“No, I do not recommend exercise,” my endocrinologist answered when I asked him if he suggests to his patients exercise as a means of medical intervention. Further discussion revealed something which made the former response slightly more palatable. My endocrinologist, an older gentleman of middle eastern descent, believes that exercise is excessive. Movement, however, is important. As a patient of this man for some 25 years, I cannot distinctly remember him prescribing movement to me as a way to manage my congenital adrenal condition.
This conversation reminded me of another I had with a female endocrinologist - the doctor spearheading the revamping of CHOP’s endocrinology department in an effort to improve care continuity. The meeting again included the question, “Do you include exercise in patients’ care plans?” Another disheartening answer was followed by a statement about the lack of green spaces available in the Greater Philadelphia Area. The Last Child In the Woods (link) addresses this nationwide green space issue; a serious problem. Urban safety persists as a tangent concern. With this said, Philly boasts hundreds of miles of bicycle and pedestrian trails connecting people to jobs, communities, and parks in the Greater Philly Region.
Semantics may be part of the issue, as the opening conversation suggests. Exercise might connote “excessiveness” for some. Often, the terms “exercise”, “physical activity”, and “games” provoke feelings of punishment and fear as people remember being picked last in gym class, or running sprints at the end of practice. Connotations aside, movement - or even better move·ment - lives at the heart of the argument. The idea that practitioners and families alike might promote appropriate use of medications and psychological support combined with adequate movement and optimal fueling through nutrition, especially as it relates to endocrinology.
I fear that these beliefs surrounding exercise do not only live in Philadelphia’s medical institutions, but are systemic to the point where western medicine dogma trickles into contingent estuaries.
So seems to be the case in Michigan. University of Michigan’s School of Kinesiology boasts a brilliant exercise endocrinology lab, where studies designed to translate clinical findings to applications that can impact adult health and quality of daily life, explore the ways diet and exercise can be used to prevent development of morbidities. A letter to Dr. Borer, the Director and Professor of Movement Science at UofM, revealed a disheartening truth. “I should let you know that I am not taking on new doctoral students.Exercise endocrinology is a great path, but not very strong or popular at the moment.”
Hope remains. Last year’s CARES Conference offered presentations focusing on exercise and nutrition. CHOP’s unique Healthy Weight Program works with overweight and obese children and adolescents to improve the health and quality of life of children with excess weight by working with families to make healthy lifestyle changes.
It is a great feeling to hear someone say to me, “I totally forgot you have a medical condition,” stating that I look fit and healthy. To them I say “thank you,” for I feel flattered yet not satisfied. I can’t help to think about those who experience the same condition who do not - who don’t know what it feels like to feel and look healthy, who don’t feel supported or empowered.
We were born to move and amazing things can happen through purposeful acts of change. It will take curious patients, supportive families and medical holistic pragmatism to join western medicine and the sweeping exercise movement. One patient and doctor at a time.

→ Data for review
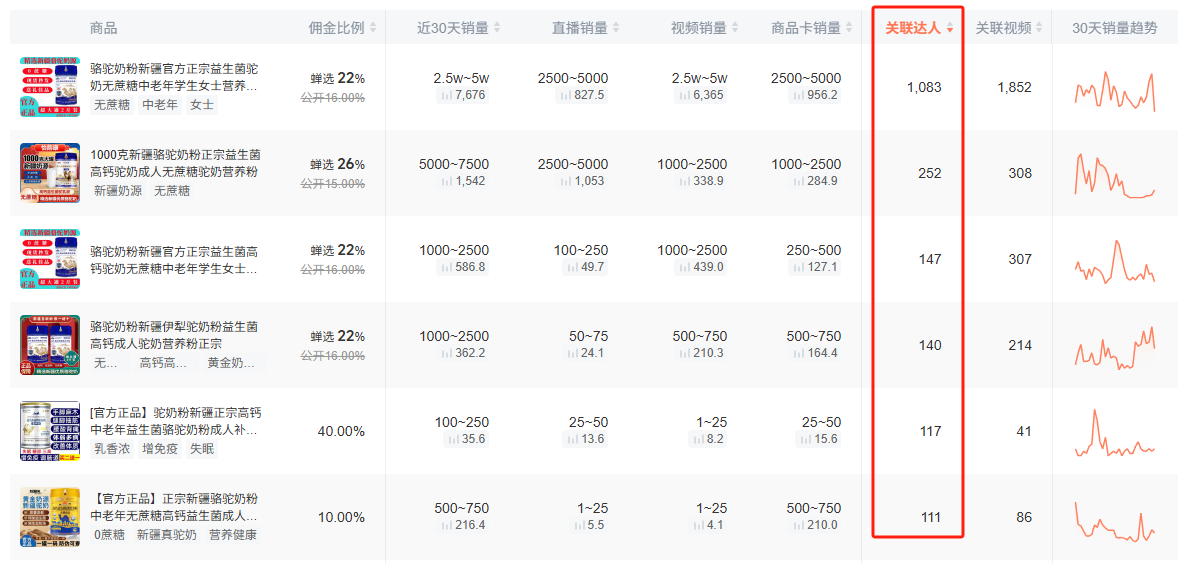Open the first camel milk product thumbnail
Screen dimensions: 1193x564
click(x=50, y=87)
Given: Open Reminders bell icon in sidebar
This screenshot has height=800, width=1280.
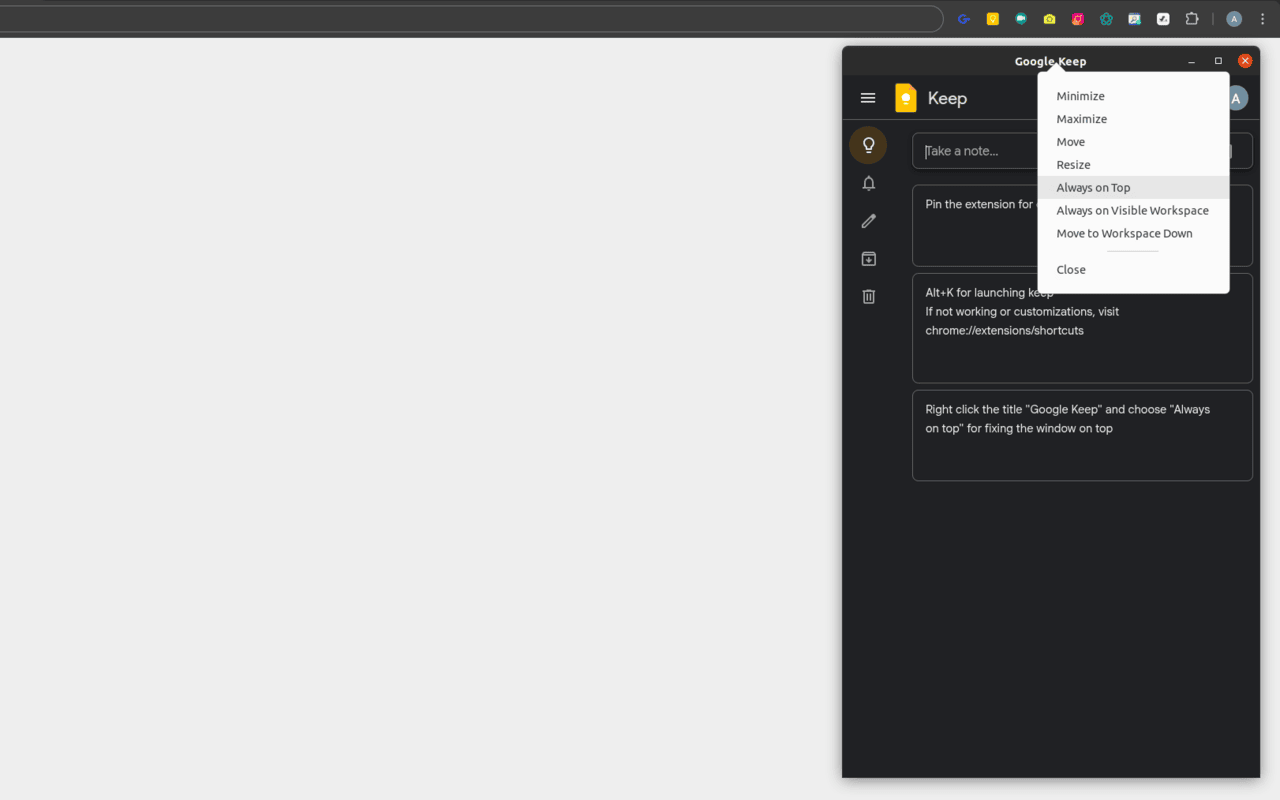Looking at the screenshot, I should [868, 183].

==

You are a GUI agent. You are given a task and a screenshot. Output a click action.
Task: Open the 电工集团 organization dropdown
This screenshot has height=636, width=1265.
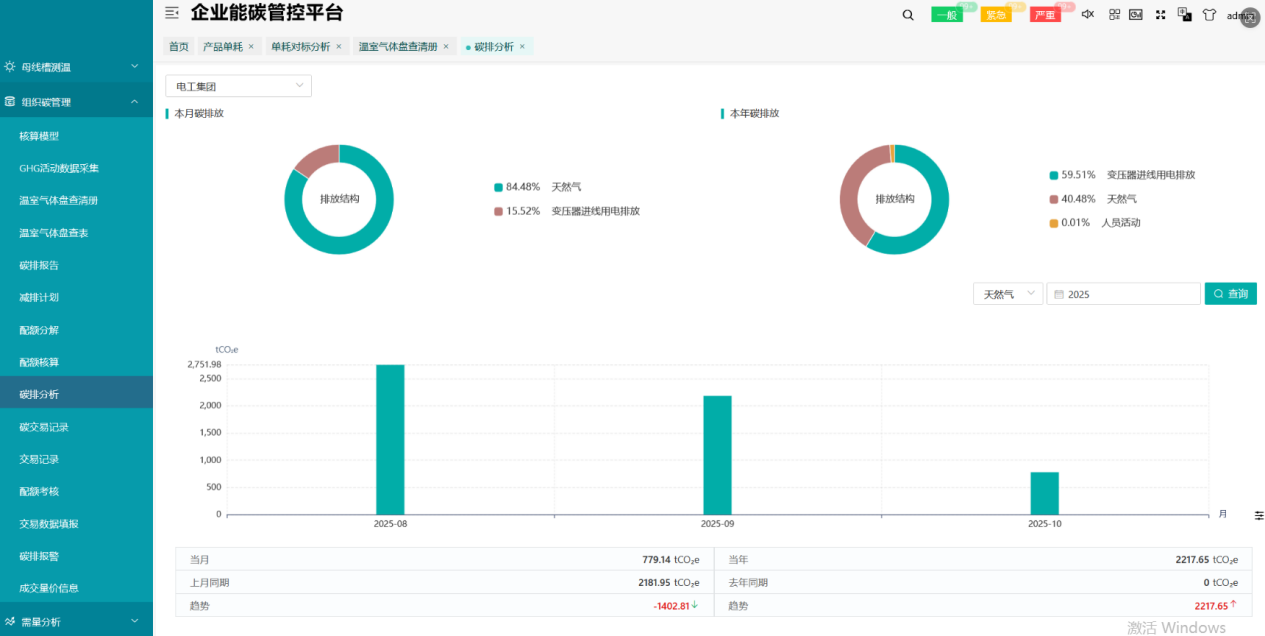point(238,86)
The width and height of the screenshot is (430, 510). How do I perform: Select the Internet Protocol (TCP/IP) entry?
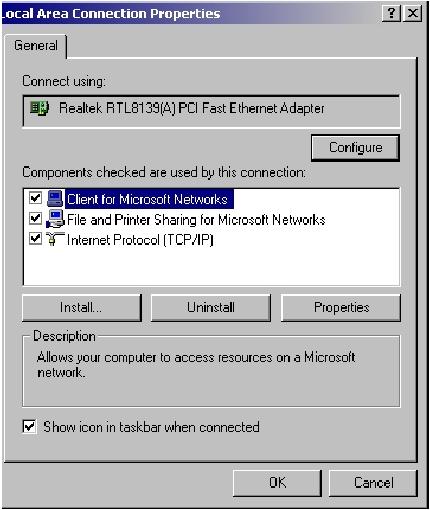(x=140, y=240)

→ Required work
1. Decide whether each statement agrees with the essay on exercise and endocrinology: (a) The writer has been a patient of the first endocrinologist for some 25 years. (b) Dr. Borer wrote that exercise endocrinology is very popular at the moment. (c) CHOP's Healthy Weight Program works with underweight children. For each, answer yes or no and quote the deciding words of the essay.
2. Reproduce the part of the essay on exercise and endocrinology starting with "I fear that" and going on through "into contingent estuaries.".
3. In the essay on exercise and endocrinology, what position does Dr. Borer hold?

→ Answers provided
1.
(a) Yes: "As a patient of this man for some 25 years"
(b) No: "Exercise endocrinology is a great path, but not very strong or popular at the moment."
(c) No: "works with overweight and obese children and adolescents"

2.
I fear that these beliefs surrounding exercise do not only live in Philadelphia’s medical institutions, but are systemic to the point where western medicine dogma trickles into contingent estuaries.

3. Dr. Borer is the Director and Professor of Movement Science at UofM.